Cats & Dogs

A bland variation on Joe Dante's Small Soldiers, Cats & Dogs uses computer animation, robots, puppets, and animal actors to create an unconvincing world in which cats and dogs not only wisecrack and cajole, but also conduct a secret war against each other. But too much technology can be dangerous, and Cats & Dogs' mixture of real animals and high-tech proxies is often distractingly inept. Directed by newcomer Lawrence Guterman, the film stars Alexander Pollock as a soccer-loving suburbanite whose dog (voiced by Tobey Maguire) becomes involved with a group of talking, technology-loving canine special agents determined to prevent cats from stealing a dog-allergy vaccine invented by Pollock's dad (Jeff Goldblum). The idea of a secret war between cats and dogs has some comic potential, but co-writers John Requa and Glenn Ficarra take the easy way out, eschewing satire and smart humor in favor of a John Hughes-like mixture of pandering sentimentality and frenetic slapstick. The filmmakers aim for the anarchic wit of a classic Warner Brothers cartoon, but they end up closer to Hanna-Barbera territory, complete with sketchy, recycled characters and questionable animation.

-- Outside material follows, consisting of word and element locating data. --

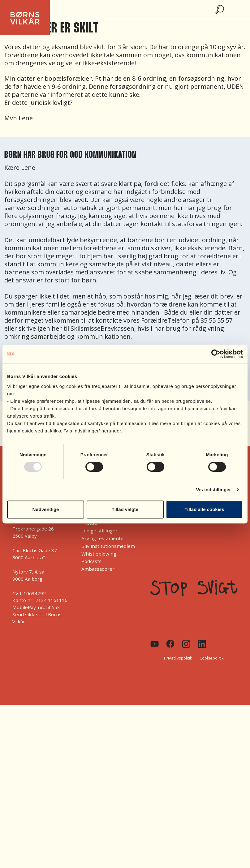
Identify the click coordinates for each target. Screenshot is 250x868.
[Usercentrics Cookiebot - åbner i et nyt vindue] (216, 354)
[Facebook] (170, 644)
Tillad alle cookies (204, 509)
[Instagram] (186, 644)
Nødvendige (45, 509)
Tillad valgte (125, 509)
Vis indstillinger (213, 490)
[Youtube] (154, 644)
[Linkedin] (202, 644)
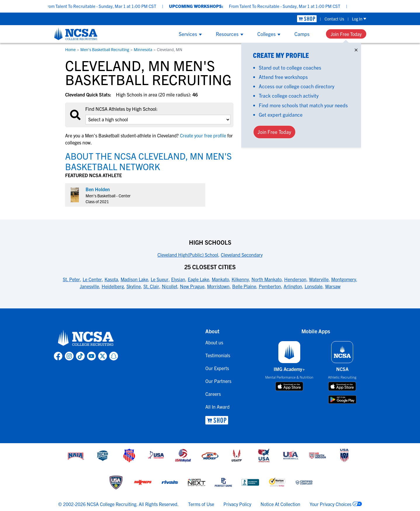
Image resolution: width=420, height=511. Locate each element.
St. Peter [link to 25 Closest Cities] (71, 279)
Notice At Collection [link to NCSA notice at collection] (280, 504)
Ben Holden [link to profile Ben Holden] (98, 189)
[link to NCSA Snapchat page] (114, 356)
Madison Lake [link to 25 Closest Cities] (134, 279)
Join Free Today (346, 34)
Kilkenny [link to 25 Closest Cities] (240, 279)
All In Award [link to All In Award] (217, 407)
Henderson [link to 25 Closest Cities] (295, 279)
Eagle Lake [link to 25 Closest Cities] (198, 279)
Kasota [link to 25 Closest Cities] (111, 279)
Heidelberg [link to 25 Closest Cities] (113, 286)
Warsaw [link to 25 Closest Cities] (333, 286)
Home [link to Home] (70, 49)
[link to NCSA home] (86, 338)
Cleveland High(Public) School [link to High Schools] (188, 255)
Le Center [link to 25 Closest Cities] (92, 279)
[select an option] (158, 120)
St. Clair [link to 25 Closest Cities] (151, 286)
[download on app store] (289, 386)
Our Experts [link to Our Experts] (217, 368)
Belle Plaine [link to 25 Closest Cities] (244, 286)
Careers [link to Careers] (213, 394)
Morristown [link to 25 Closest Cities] (218, 286)
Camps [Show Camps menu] (302, 34)
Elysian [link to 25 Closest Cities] (178, 279)
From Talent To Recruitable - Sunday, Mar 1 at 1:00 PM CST (114, 6)
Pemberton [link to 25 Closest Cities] (270, 286)
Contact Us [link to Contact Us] (334, 19)
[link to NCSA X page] (103, 356)
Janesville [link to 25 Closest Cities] (89, 286)
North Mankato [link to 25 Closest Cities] (266, 279)
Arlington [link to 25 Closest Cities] (293, 286)
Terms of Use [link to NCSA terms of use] (201, 504)
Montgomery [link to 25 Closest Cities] (343, 279)
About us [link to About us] (214, 342)
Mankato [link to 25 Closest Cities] (220, 279)
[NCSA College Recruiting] (76, 34)
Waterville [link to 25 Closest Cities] (319, 279)
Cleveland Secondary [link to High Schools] (242, 255)
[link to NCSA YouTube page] (91, 356)
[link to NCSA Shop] (307, 19)
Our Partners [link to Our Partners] (218, 381)
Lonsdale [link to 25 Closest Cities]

The sole bright spot in a movie otherwise scrubbed clean of personality is Cats & Dogs' feline villain (effetely voiced by Sean P. Hayes), whose over-the-top nastiness hints at a smarter, darker film within, particularly after the cats enter into a devil's bargain with some opportunistic mice. Unfortunately, Hayes and company don't clock anywhere near as much screen time as the heroic but forgettable dogs—or, for that matter, Pollock's bland family, headed by cinema's umpteenth loving-but-distracted dad, a part so exhausted that not even a gifted ham like Goldblum can do anything with it.